Entre as pesquisas que ganharam destaque está o estudo REACT, que avaliou mais de 16 mil pessoas sem doença cardiovascular conhecida. Segundo Serafim, 57% dos participantes já apresentavam algum grau de aterosclerose silenciosa, inclusive jovens entre 18 e 29 anos. Os dados mostram que alterações nas artérias podem estar presentes muito antes do aparecimento de sintomas ou de um diagnóstico cardiovascular.

O especialista também destaca a importância de olhar com atenção para a saúde do coração das mulheres. Embora os homens tendam a desenvolver aterosclerose alguns anos mais cedo, o estudo identificou um aumento acentuado entre as mulheres na meia-idade, período próximo à transição para a menopausa. Nessa fase, as mudanças hormonais podem vir acompanhadas de alterações no perfil cardiovascular, como aumento do colesterol LDL, enquanto fatores como hipertensão, diabetes, obesidade e tabagismo também podem elevar os riscos.

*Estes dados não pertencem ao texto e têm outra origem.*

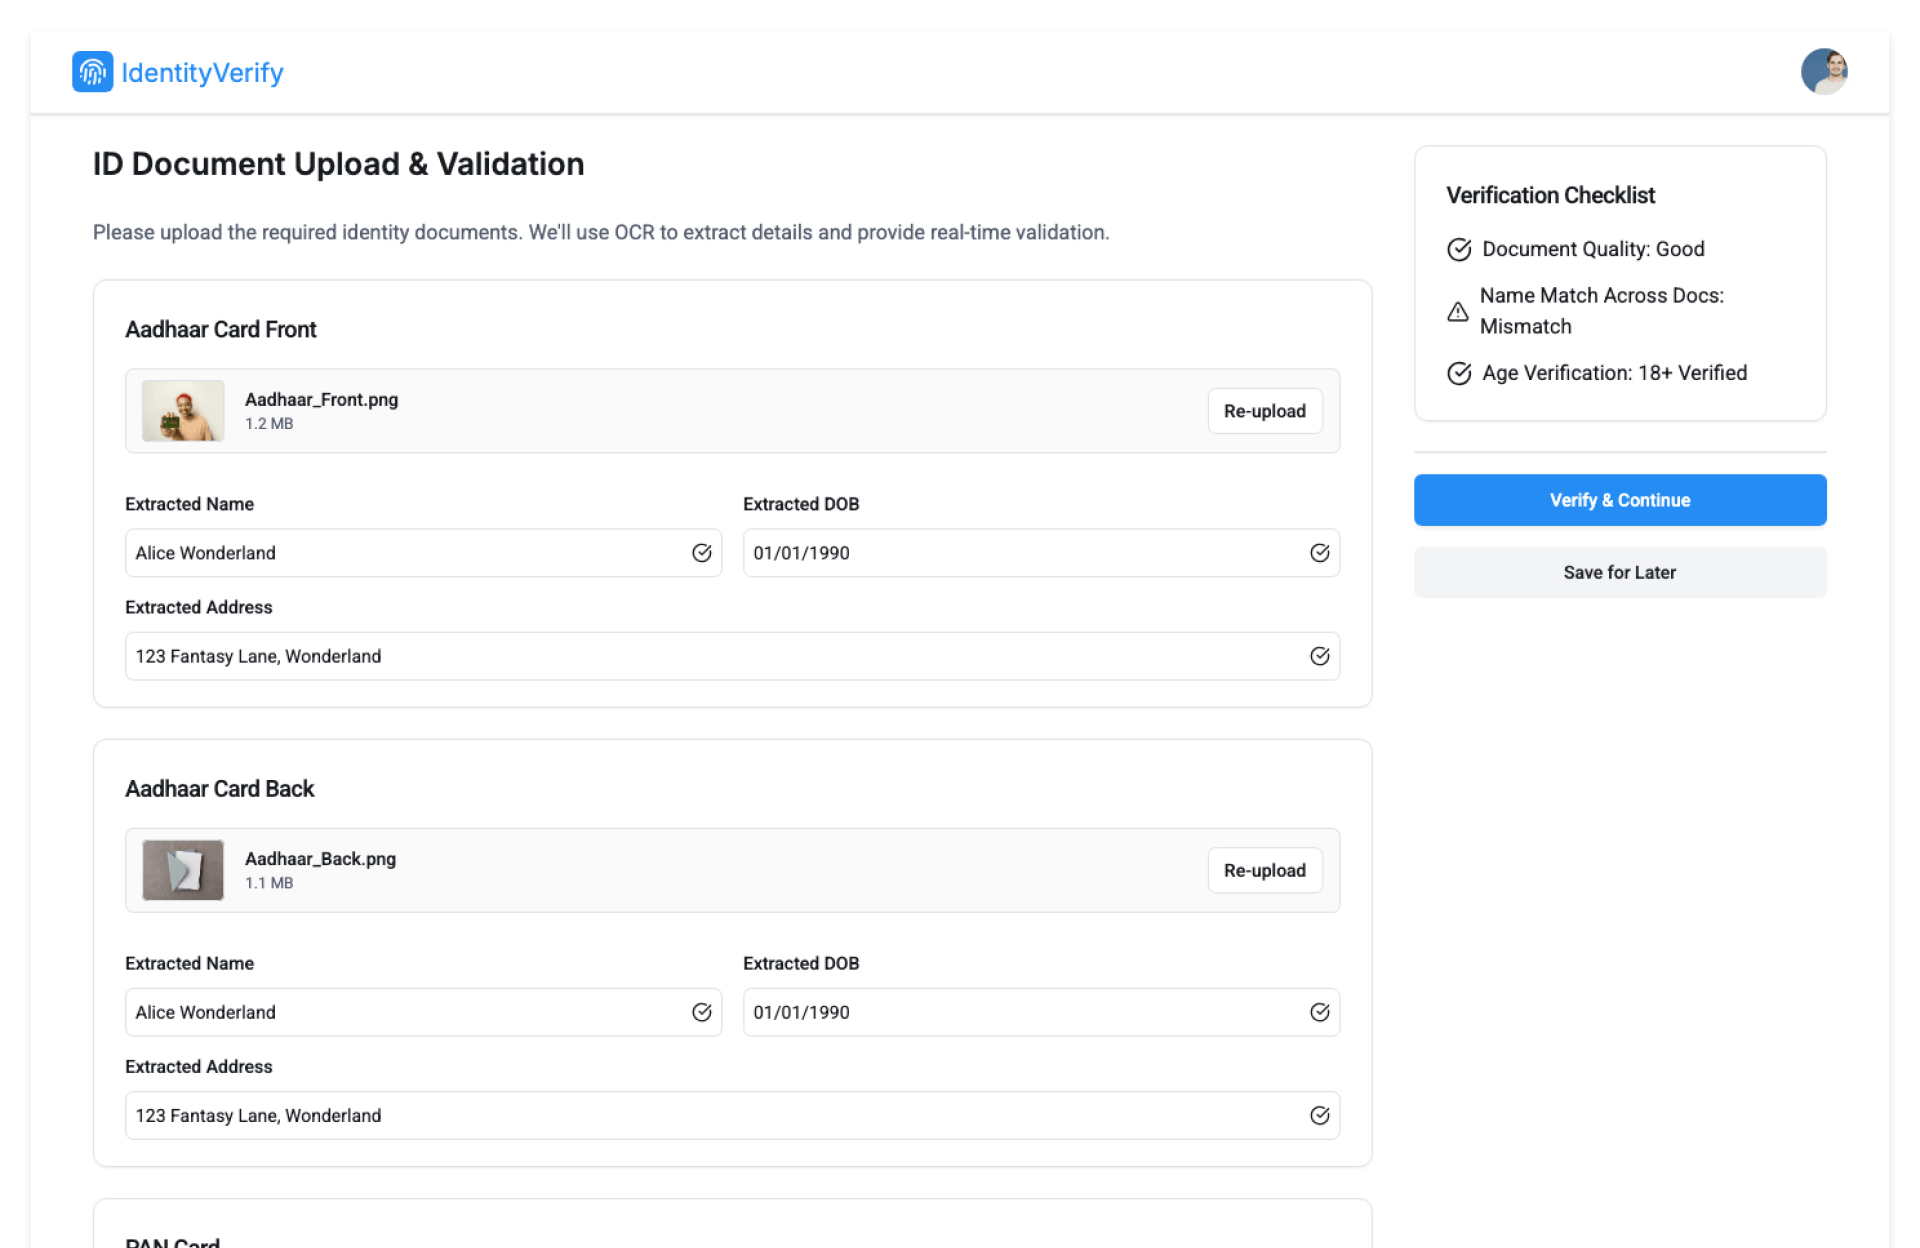The image size is (1920, 1248).
Task: Click the Age Verification checkmark icon
Action: point(1459,373)
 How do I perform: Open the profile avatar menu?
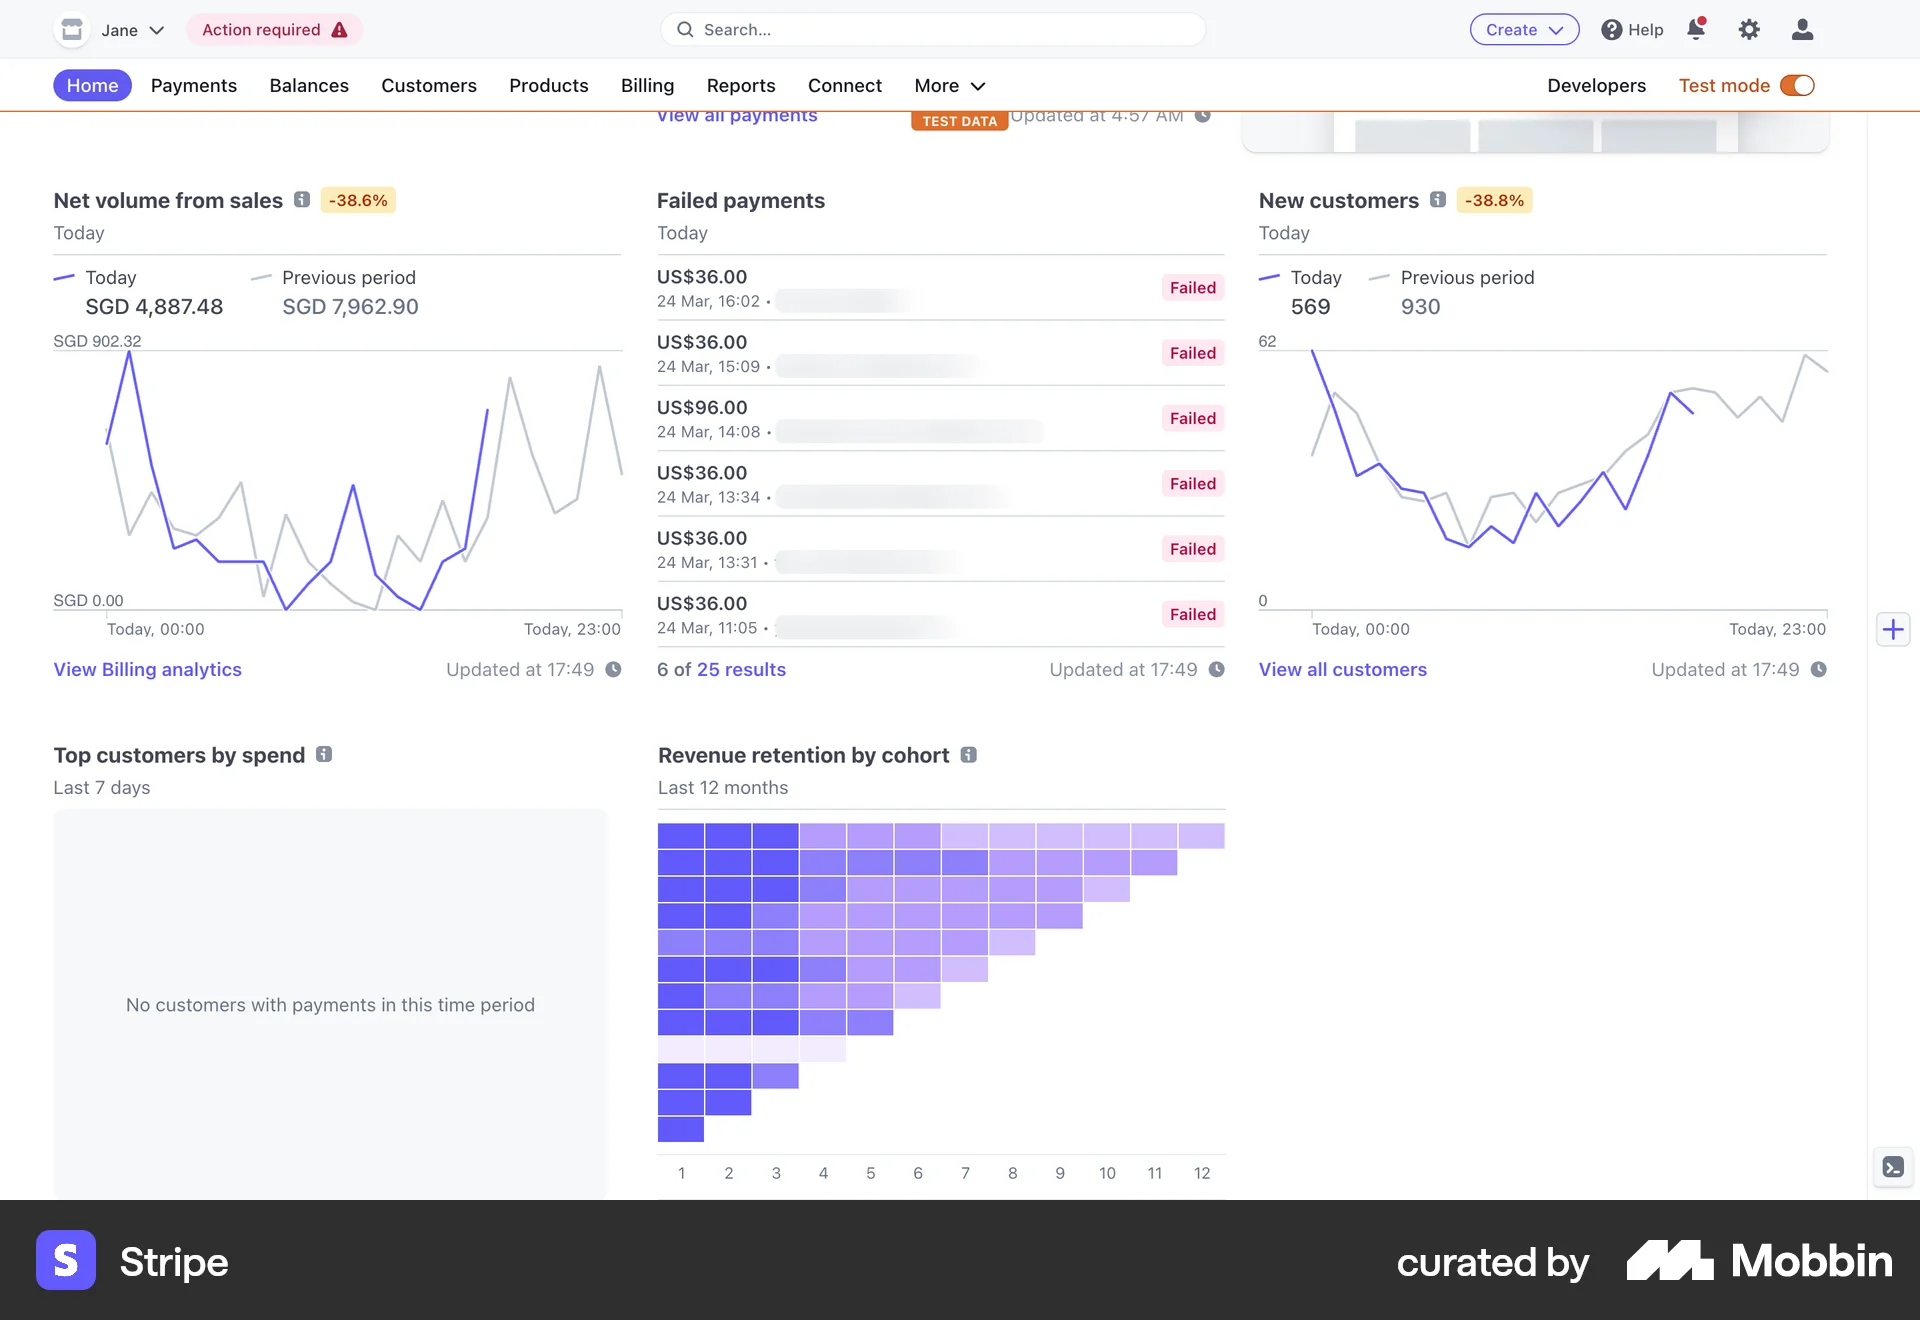click(x=1802, y=29)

Para Serafim, o histórico de saúde da mulher ao longo da vida deve fazer parte dessa avaliação. Pré-eclâmpsia, hipertensão ou diabetes durante a gestação e a menopausa podem trazer informações relevantes sobre o risco cardiovascular futuro. O congresso também reforçou a importância do controle do colesterol, discutiu evidências recentes sobre a segurança das estatinas em relação à demência e destacou o papel do sono e da saúde mental na proteção cardiovascular, além do avanço de terapias contra a Lipoproteína(a). A menopausa, segundo o cardiologista, deve ser encarada como uma oportunidade para revisar de forma ampla a saúde do coração.